Darüber hinaus hat das Oberlandesgericht auch die Frage zu entscheiden, wer die Darlegungs- und Beweislast für eine Überzahlung der Vergütung trägt, wenn die Überzahlung erst auf Grundlage der Schlussrechnung erfolgte.

Hier ist zu differenzieren, ob die Überzahlung bereits aus den Abschlagszahlungen oder erst aufgrund einer „zu hohen Zahlung“ auf die Schlussrechnung resultiert. Im ersten Fall muss der Auftragnehmer darlegen und beweisen, dass er die Überzahlung behalten darf, im zweiten Fall muss der Auftraggeber den Rückzahlungsanspruch nachweisen.

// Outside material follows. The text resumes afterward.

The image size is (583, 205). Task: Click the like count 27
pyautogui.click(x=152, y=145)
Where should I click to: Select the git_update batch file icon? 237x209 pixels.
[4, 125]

Ob die VOB nach der Bauvertragsreform noch wirksam als AGB vereinbart werden kann, ist noch nicht entschieden. Festzustellen ist jedoch, dass sich der Gesetzgeber insbesondere im Bereich der Nachträge für einen von der VOB abweichenden Weg entschieden hat.

In jedem Fall gilt: Prüfen Sie rechtzeitig, ob Ihnen für Ihre Leistung ein ausreichender Vergütungsanspruch gegenüber steht. Nur ein gutes Nachtragsmanagement, stellt sicher, dass Sie eine ausreichende und angemessene Vergütung für Ihre Mehrleistung erhalten.